Portrait of an Infantry officer in undress uniform, c.1834-1848. The young sitter looks to one side as if lost in thought; his carefully tousled hair and 'mutton chop' side whiskers were the very height of fashion.

SIR FRANCIS GRANT P.R.A . (18 January 1803 – 5 October 1878) was a Scottish portrait painter who painted Queen Victoria and many distinguished British aristocratic and political figures. He served as President of the Royal Academy.
Grant was the fourth son of Francis Grant, Laird of Kilgraston, near Bridge of Earn, Perthshire, and his wife Anne Oliphant of Rossie. Grant was educated at Harrow School and Edinburgh High School.
In 1840 he exhibited an equestrian group of Queen Victoria riding with Lord Melbourne and others in Windsor Park, and became the fashionable portrait-painter of the day. His portrait of Lady Glenlyon, exhibited in 1842, increased his reputation, and for nearly 40 years graceful portraits in the Royal Academy exhibitions came from his studio.

Elected an associate of the Royal Academy in 1842, Grant in 1851 became an Academician.
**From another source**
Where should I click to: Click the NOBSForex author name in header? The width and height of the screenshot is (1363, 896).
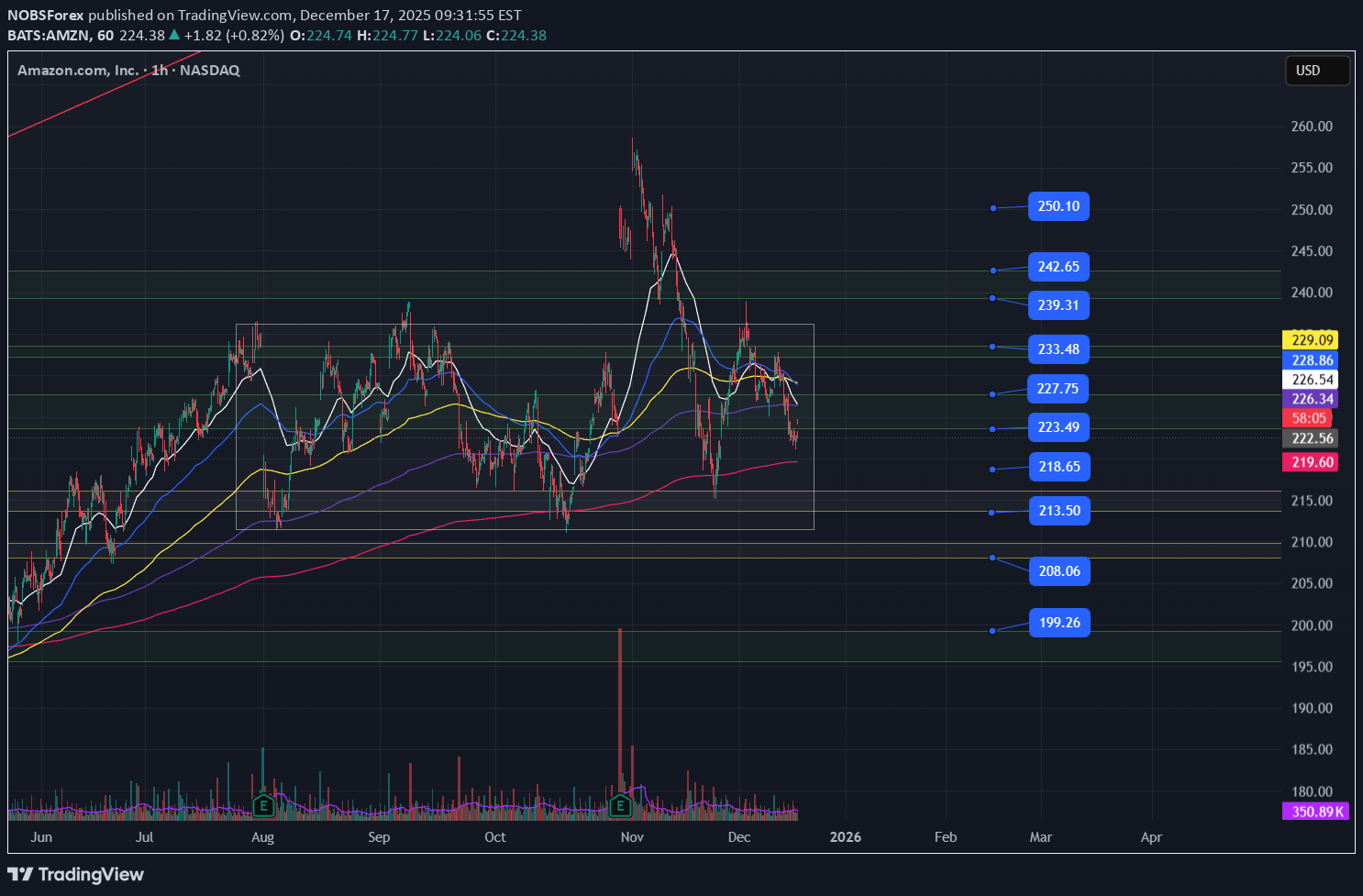point(46,15)
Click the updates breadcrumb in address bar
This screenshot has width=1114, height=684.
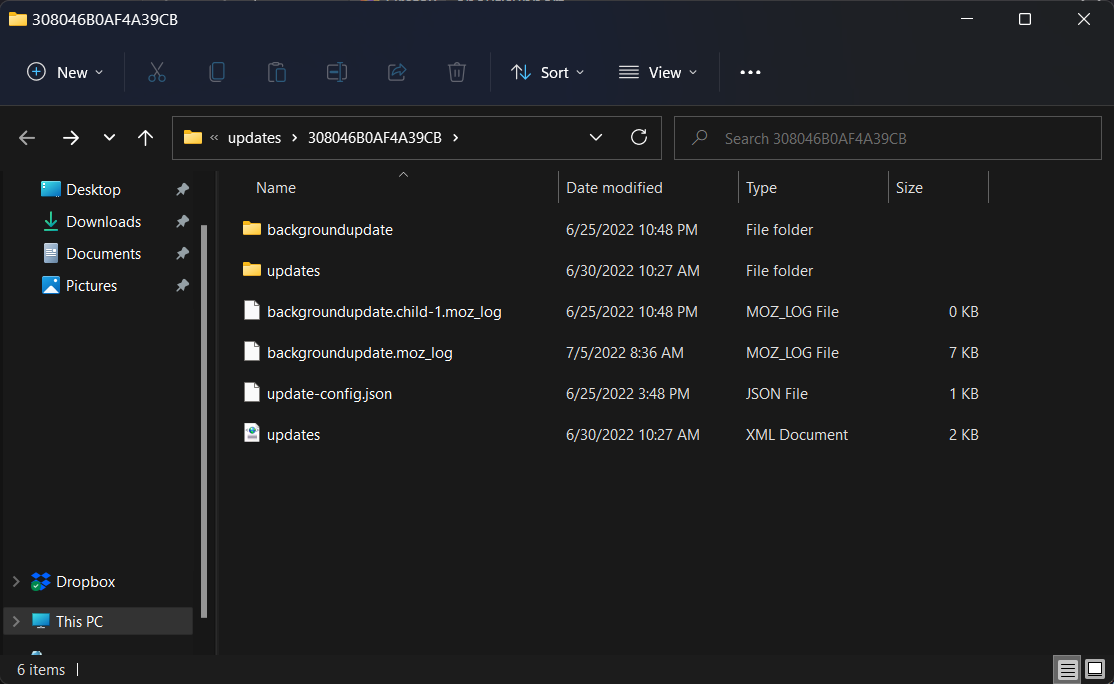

In 1866, on the death of Charles Eastlake, Edwin Landseer turned down the seat of Academy President, and Grant was elected instead. He was knighted that year.
After some years of gradually failing health, Grant died of heart disease suddenly at his residence, The Lodge, Melton Mowbray, on 5 October 1878, and was interred in the Anglican cemetery, his relations having declined the usual honour of burial in St Paul's Cathedral. His funeral was conducted by the Archbishop of York on 12 October and many of the leading British artists attended, including Edward John Poynter, Edward Armitage, Thomas Woolner, Philip Hermogenes Calderon, and the American Albert Bierstadt.

SIZE: 40 x 34.25 inches including the frame.
PROVENANCE: Dorset Private Collection.